This is a mailing list post by Mike Pall.
The following things are needed to get the best speed out for
numerical computations with LuaJIT (in order of importance):
Reduce number of unbiased/unpredictable branches.
- Heavily biased branches (>95% in one direction) are fine.
- Prefer branch-free algorithms.
- Use math.min() and math.max().
- Use bit.*, e.g. for conditional index computations.
Use FFI data structures.
- Use int32_t, avoid uint32_t data types.
- Use double, avoid float data types.
- Metamethods are fine, but don't overdose them.
Call C functions only via the FFI.
- Avoid calling trivial functions, better rewrite them in Lua.
- Avoid callbacks -- use pull-style APIs (read/write) and
Use plain 'for i=start,stop,step do ... end' loops.
- Prefer plain array indexing, e.g. 'a[i+2]'.
- Avoid pointer arithmetic.
Find the right balance for unrolling.
- Avoid inner loops with low iteration count (< 10).
- Only unroll loops if the loop body has not too many instructions.

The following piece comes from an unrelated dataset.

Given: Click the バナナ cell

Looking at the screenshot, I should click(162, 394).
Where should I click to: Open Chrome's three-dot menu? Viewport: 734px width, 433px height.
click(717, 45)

- Consider using templates instead of hand-unrolling (see GSL Shell).
- You may have to experiment a bit.
Define and call only 'local' (!) functions within a module.
Cache often-used functions from other modules in upvalues.

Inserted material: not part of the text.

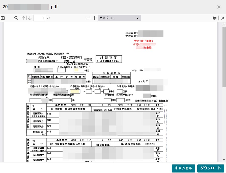The image size is (226, 173).
Task: Click the scrollbar down arrow
Action: (x=224, y=160)
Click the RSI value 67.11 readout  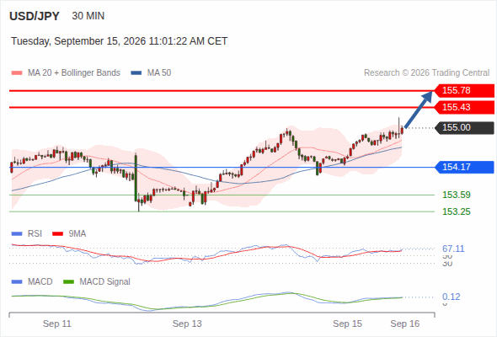coord(453,249)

- E.g. local sin = math.sin ... local function foo() return 2*sin(x) end
- Don't do this for FFI C functions, cache the namespace
instead, e.g. local lib = ffi.load("lib").
Avoid inventing your own dispatch mechanisms.

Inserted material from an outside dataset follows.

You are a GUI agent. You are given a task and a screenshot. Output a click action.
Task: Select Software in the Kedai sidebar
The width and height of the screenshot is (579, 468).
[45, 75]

- Prefer to use built-in mechanisms, e.g. metamethods.
Do not try to second-guess the JIT compiler.
- It's perfectly ok to write 'z = x[a+b] + y[a+b]'.
- Do not try CSE by hand, e.g. 'local c = a+b'.
- It's perfectly ok to write 'a[i][j] = a[i][j] * a[i][j+1]'.
- Do not try to cache partial FFI struct/array references
(e.g. a[i]) unless they are long-lived (e.g. in a big loop).
Be careful with aliasing, esp. when using multiple arrays.
- LuaJIT uses strict type-based disambiguation, but there are
limits to this due to C99 conformance.
- E.g. in 'x[i] = a[i] + c[i]; y[i] = a[i] + d[i]' the load of
a[i] needs to be done twice, because x could alias a.
It does make sense to use 'do local t = a[i] ... end' here.
Reduce the number of live temporary variables.
- Best to initialize on definition, e.g. 'local y = f(x)'
- Yes, this means you should interleave this with other code.
- Do not hoist variable definitions to the start of a
- Use 'do local y = f(x) ... end' to bound variable lifetimes.
Do not intersperse expensive or uncompiled operations.
- print() is not compiled, use io.write().
- E.g. avoid assert(type(x) == "number", "x is a "..mytype(x)")
- The problem is not the assert() or the condition (basically
free). The problem is the string concatenation, which has to
be executed every time, even if the assertion never fails!
- Watch the output of -jv and -jdump.
You need to take all of these factors into account before deciding
on a certain algorithm. An advanced algorithm, that's fast in
theory, may be slower than a simpler algorithm, if the simpler
algorithm has much fewer unbiased branches.